La fascinación por el Antiguo Egipto atraviesa siglos, generaciones y culturas. Sus monumentos colosales, rituales funerarios y símbolos cargados de misterio continúan despertando preguntas, admiración y nuevas formas de exploración. Hoy, la tecnología abre una puerta inédita: no solo observar ese pasado, sino habitarlo.

Una propuesta inmersiva basada en realidad virtual invita a recorrer una de las civilizaciones más influyentes de la humanidad desde una perspectiva sensorial y envolvente. La experiencia se desarrolla en el Predio Ferial de Palermo (Buenos Aires), un espacio habitualmente asociado a grandes exposiciones culturales y tecnológicas, que en esta ocasión se transforma en un portal hacia el mundo antiguo.
Arquitectura imposible, rituales sagrados y paisajes eternos
El recorrido permite ingresar a una de las construcciones más emblemáticas del mundo antiguo, desplazarse por sus pasadizos internos y acceder a cámaras que tradicionalmente permanecen fuera del alcance del público. La sensación no es la de una visita guiada convencional, sino la de una exploración personal, donde cada detalle cobra escala y profundidad.

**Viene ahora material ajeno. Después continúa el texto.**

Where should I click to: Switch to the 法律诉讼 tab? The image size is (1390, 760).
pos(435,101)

La experiencia se completa con vistas aéreas de la meseta, ascensos virtuales a puntos inaccesibles y panorámicas de 360 grados que revelan la magnitud del entorno. A esto se suman escenas clave de la vida y la muerte en el Antiguo Egipto: ceremonias funerarias, espacios reales y simbólicos, y un recorrido fluvial que conecta espiritualidad, poder y trascendencia.
La experiencia incluye escenas de la vida cotidiana en el Antiguo Egipto, reconstruidas a partir de datos históricos (DG Experience)

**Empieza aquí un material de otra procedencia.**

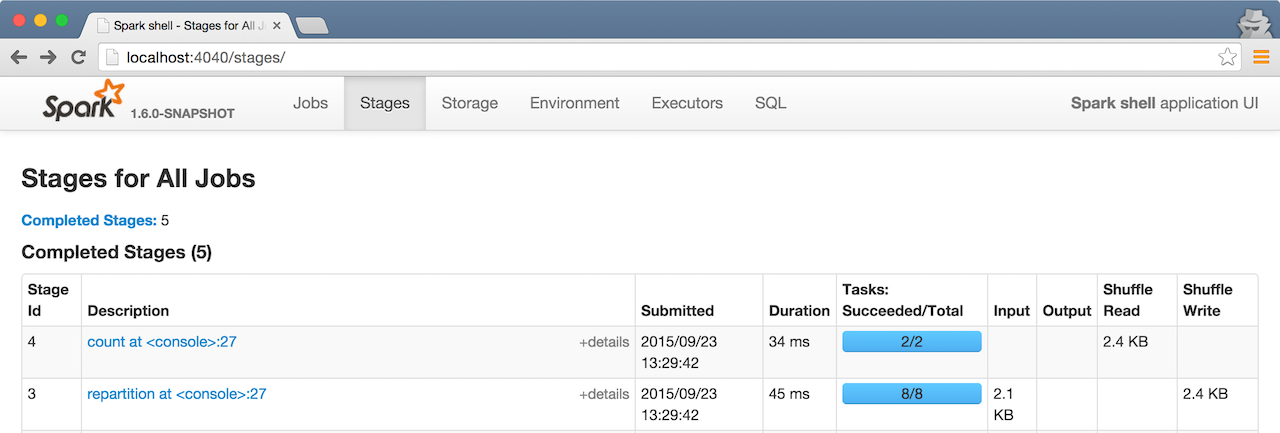Open the Completed Stages link
1280x433 pixels.
tap(88, 220)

Entre el entretenimiento y el conocimiento
El desarrollo y la producción general de la experiencia están a cargo de DG Experience, una compañía internacional especializada en exhibiciones inmersivas de gran escala. Su trabajo se caracteriza por la combinación de tecnología de última generación, puesta en escena envolvente y un fuerte respaldo académico.
La recreación digital se apoya en investigaciones arqueológicas y estudios históricos que permiten una reconstrucción precisa del contexto. Cada objeto, espacio y ritual responde a criterios científicos, lo que convierte a la experiencia en una herramienta educativa tan atractiva como accesible, capaz de dialogar tanto con el entretenimiento como con la divulgación cultural.

Una nueva forma de consumo cultural
Pensada para públicos diversos, esta experiencia inmersiva se adapta tanto a adultos como a niños, ofreciendo recorridos intuitivos y seguros. La tecnología permite avanzar a ritmo propio, elegir qué explorar y cuánto tiempo dedicar a cada escena, reforzando la idea de una vivencia personalizada.
Este tipo de propuestas refleja una tendencia creciente en el consumo cultural contemporáneo: menos distancia entre el espectador y el contenido, más participación, más emoción y una conexión más directa con el conocimiento.
Cuando el pasado se vuelve presente
La combinación de historia, innovación tecnológica y producción cultural redefine la manera en que se accede al patrimonio histórico. Ya no se trata solo de observar el pasado, sino de experimentarlo desde adentro.
En un contexto donde el entretenimiento y la educación buscan nuevos lenguajes, estas experiencias marcan un punto de inflexión: el pasado deja de ser estático y se transforma en un viaje posible, cercano y profundamente humano.